2016 Progressive Poem
A squall of hawk wings stirs the sky
A hummingbird holds and then hies
If I could fly, I’d choose to be
Sailing through a forest of poet-trees
A cast of crabs engraves the sand
Delighting a child’s outstretched hand
If I could breathe under the sea
I am very happy to be participating in this year’s Progressive, and collective, Poem, started and each year renewed by Irene Latham. This year Laura kicked it off with a beautiful opening line, which Joy, Doraine, Diane, Penny, and Carol have all built on beautifully.
When I sat down to write I felt I had an interesting decision about whether to echo the structure of the first stanza. I decided that I would because I was intrigued by the “I” and wanted to bring that voice back into the poem. I considered following the third line more closely with something like “If I could dig, I’d choose,” or “If I could creep, I’d choose,” but those actions didn’t seem as much of a stretch as flying. I also wasn’t sure I wanted to take the poem under the sand, so instead I took us into the ocean. I can’t wait to see where Janet takes us next.
All the best,
Liz
Your lovely line is flows perfectly & provides so many possibilities.
Thank you!
Love the idea of a repeated structure. It helps guide us. Your cinquain work inspired my poem today. Thanks.
I’m so happy to hear that. I’ll go see if you’ve posted it.
Perfect, Liz! I love your line, both because you repeated the structure of the first stanza and because this poem has one foot in reality and one foot in imagination.
I’m enjoying that too, Michelle.
Yes, I think you have taken this poem to a nice place, and it looks so poetically focused now… bringing back to the I and echoing the first stanza! It’s satisfying, thought-provoking, and open to possibilities!
Isn’t it amazing that all these things happen across writers? It’s almost as if the poem has a mind of its own.
I like the echo, too, Liz. “If I could breathe under the sea” adds magic to the poem beautifully, or simply a wish. You’ve introduced everyone to more ideas! Terrific!
Thanks, Linda!
Beautiful evocative line, Liz and it gels so well as a whole now.
Thanks, Catherine.
Liz, leading us back to the narrator in the first paragraph gives the next set of writers a chance to explore the flight of fantasy and wonder that fills the world. The ocean always draws readers to its depths so let’s see what can be found there. As for the words you chose, I think they provide another charge for the narrator as her imagination soars.
Thank you. I’m very eager to see where the poem goes from here.
This is going swimmingly.

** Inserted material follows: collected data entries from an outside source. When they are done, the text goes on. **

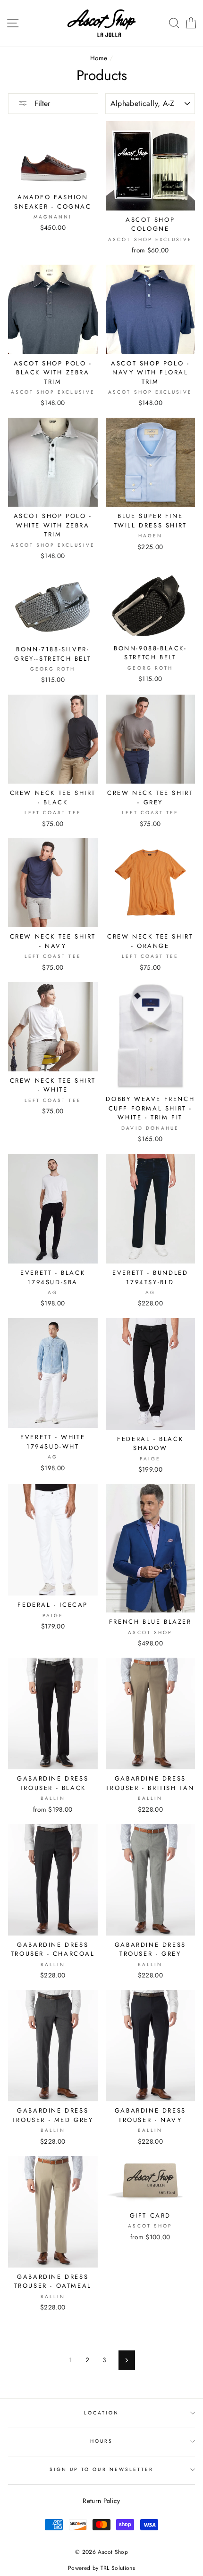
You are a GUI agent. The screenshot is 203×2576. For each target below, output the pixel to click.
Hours (101, 2441)
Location (101, 2412)
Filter (41, 103)
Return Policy (101, 2500)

I love the presence of nature, a child, and now a new life under the sea.
Thanks, Brenda, I can’t wait to see what the next writers find there.
Oh I love this wistful line!! Thank you, Liz! xo
Thanks, Irene, and thanks for inspiriting such a wonderful, community experience.
Love that you’ve taken us from the crabs on the sand into the depths of the sea…and focused on breath as the wondrous element there. Beautiful transition!
Thanks, Buffy. Crabs are cool. I think they might need their own poem.
I like the fact you’re maintaining the integrity of the first stanza while stretching the imagery into the sea…looking forward to seeing where this goes!
We are all pretending together…such fun! I am really enjoying this… xx
I’m so excited about your line. I love that you echoed the structure! And speaking of echo, I echo Michelle—”this poem has one foot in reality and one foot in imagination.” I really like that because we have beautiful language and vocabulary mixed with childlike imagination and wonder. Perfect for a KID-litopshere poem!
Nice job, Liz!
Hi Liz ! I was swimming along probing the depths yesterday. Thank you for giving me such a fun place to go. I weighted many options and did enjoy how you gave the poem the repeating structure. I love watching this Progressive Poem unfold and marvel each year. (Sweat the words I choose, wondering if they are the “right ones” but love it nonetheless!) Glad you were right before me.
And, spash! – below the water we go. Thanks for the thoughtful creation of your line, Liz – I’m off to see where Janet took it, since I’m running behind this week and just now catching up.
Hi, Liz–I’m catching up line by line, but I’m not keeping up with everything else very well at all this year! You’re having a most productive month, however. I’m excited that you chose to bring back the “If” and the “I” from the first stanza–it both unites what could have become some disjoint pieces of the poem and swims away from that external child back into voice that lives in the poem.
If you have any music match-up thoughts, send them my way…still a lot of airtime available!